In response to work that Johannes Wagner and Lone Laursen are
doing on a gold standard corpus for Danish CA -CHAT transcription, we
have modified three things in CHAT and I am interested in getting
reactions to these changes. Before going into the details, let me
emphasize that Lone and Johannes are trying to avoid breaking up
TCUs. Because non-CHA CHAT tends to break up TCUs, it is important to
provide ways of avoiding TCU breakup for CA transcription.
1. Earlier, we had introduced the triple wavy mark as the indicator
of a continuation of a TCU across an interruption from another
speaker. See line 9 at http://talkbank.org/CABank/codes.html. This
is not the mark of basic speaker-internal latching, but rather of TCU
continuation.
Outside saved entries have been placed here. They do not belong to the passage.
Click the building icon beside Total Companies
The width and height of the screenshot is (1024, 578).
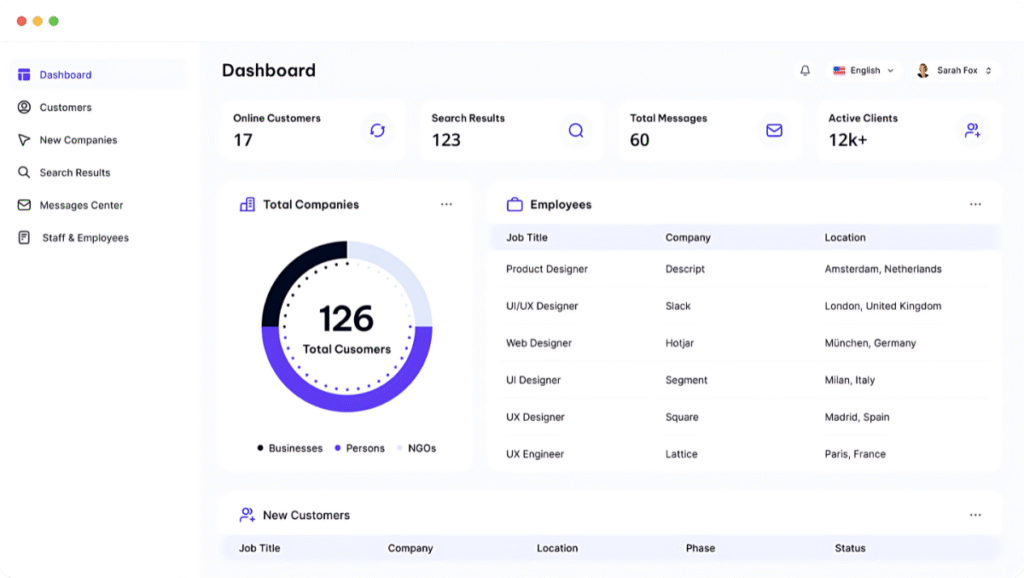click(x=247, y=205)
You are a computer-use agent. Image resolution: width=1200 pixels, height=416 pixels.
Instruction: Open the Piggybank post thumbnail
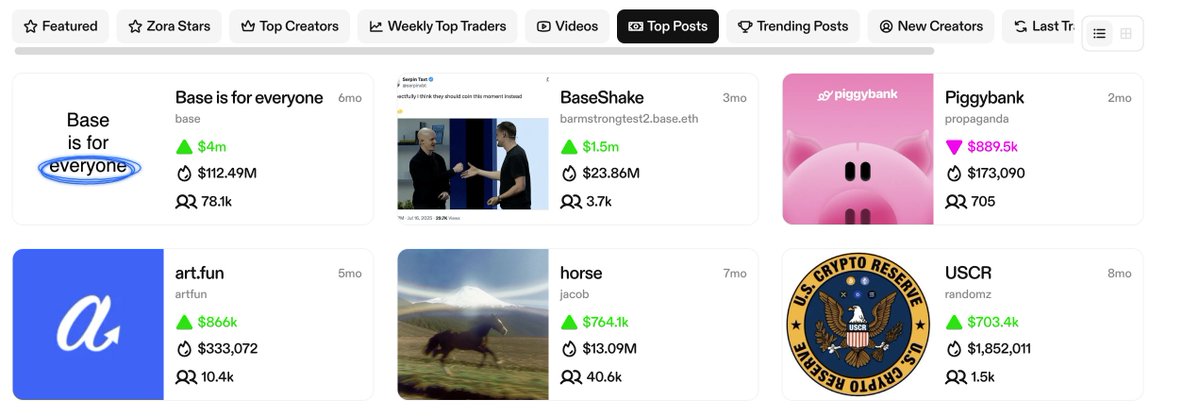[x=857, y=149]
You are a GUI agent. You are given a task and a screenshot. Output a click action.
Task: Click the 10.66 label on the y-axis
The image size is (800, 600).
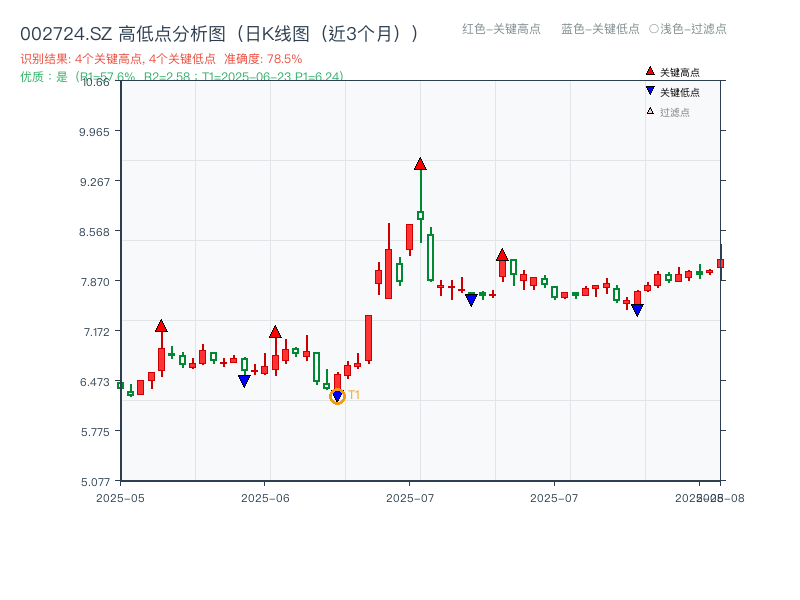(96, 85)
However,initially we used the same triple wavy symbol
at the end of the first segment of the TCU and the beginning of the
second segment. This is not good for computational analysis, so we
now added a plus before the triple wavy to mark the second case.
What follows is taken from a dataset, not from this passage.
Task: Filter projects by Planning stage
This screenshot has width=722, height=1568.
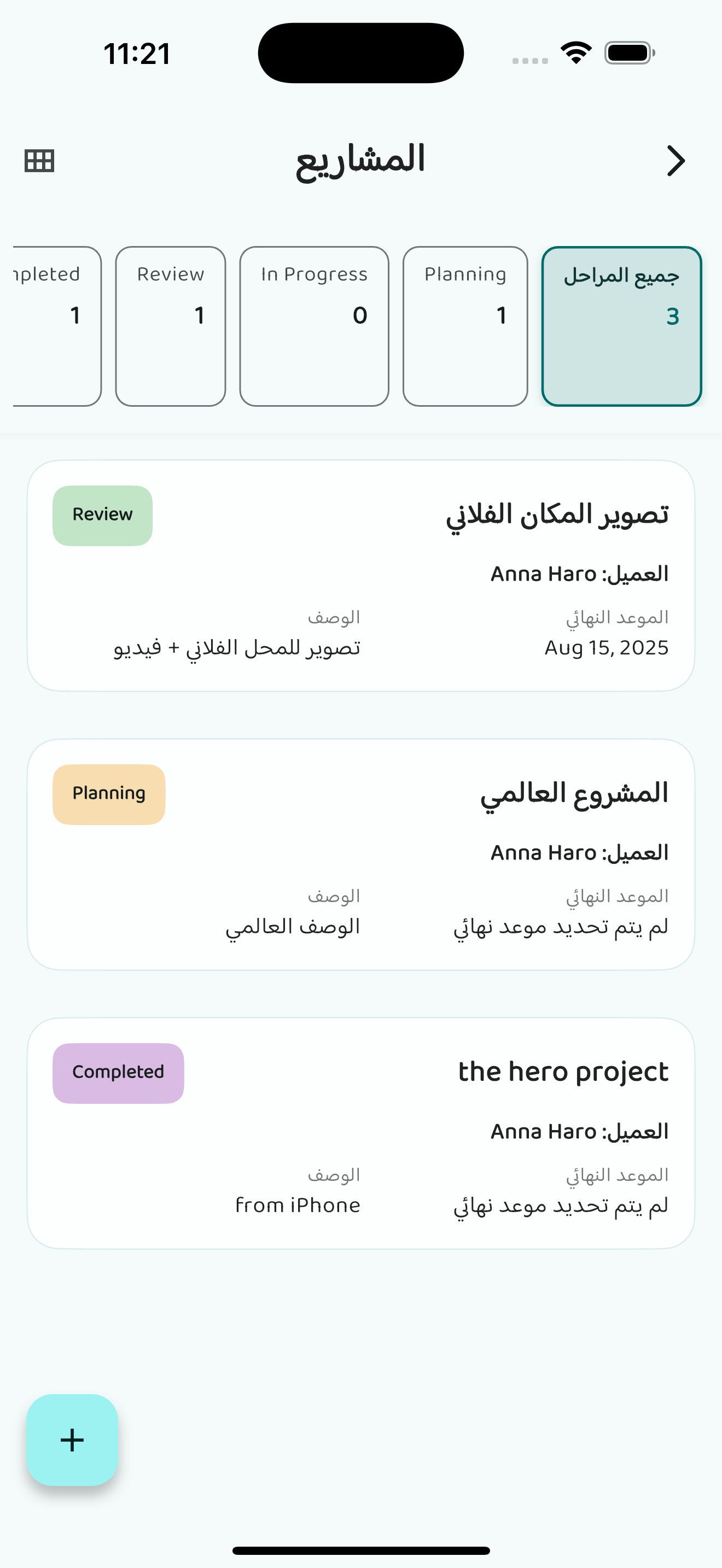Action: coord(465,326)
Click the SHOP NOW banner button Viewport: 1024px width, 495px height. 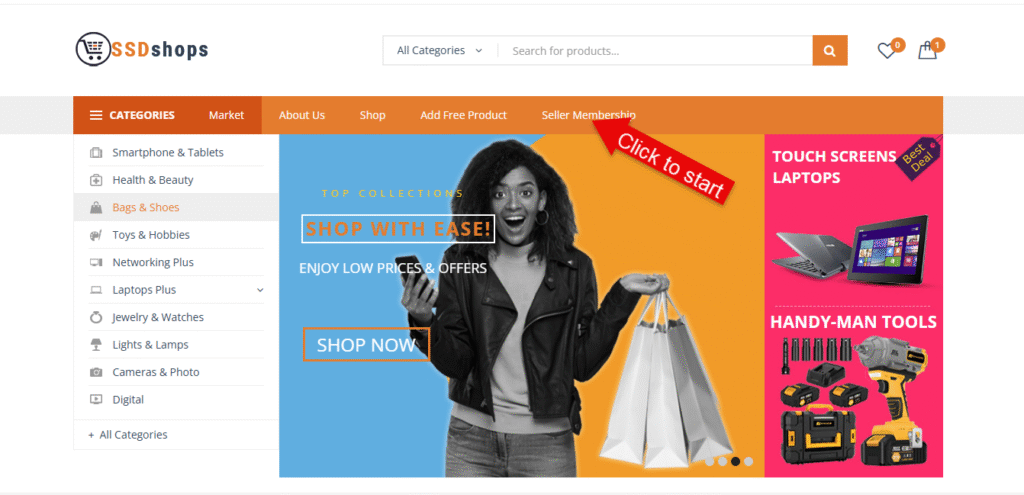[366, 344]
2. It is often the case that a single TCU includes a variety of
phrases that are marked with one of the six final contours gien in
rows 3-7 at http://talkbank.org/CABank/codes.html. However, in order
to make it clear to the computer that these marks are not the ends of
the TCU, we are adding a comma after them when they are not TCU final.
3. It is often the case that a speaker will continually mark
acknowledgement, assent, or coparticipation with short forms such as
"ja" "mhmm" or "uhhuh" that punctuate a longer TCU by the other
speaker. Interrupting the ongoing TCU overlp marking and new lines
for this can be cumbersome. So, we have added a new code to CHAT that
allows for in-line marking of these acknowledgments. The form is
&*SAM=yeah, where SAM is the code name for a speaker such as SAM or,
if the code was just S, then it would be &*S=yeah. This code is
placed directly after the word with which it overlaps.
I would be interested in comments regarding any of these additions to
CHAT. Many thanks.
-- Brian MacWhinney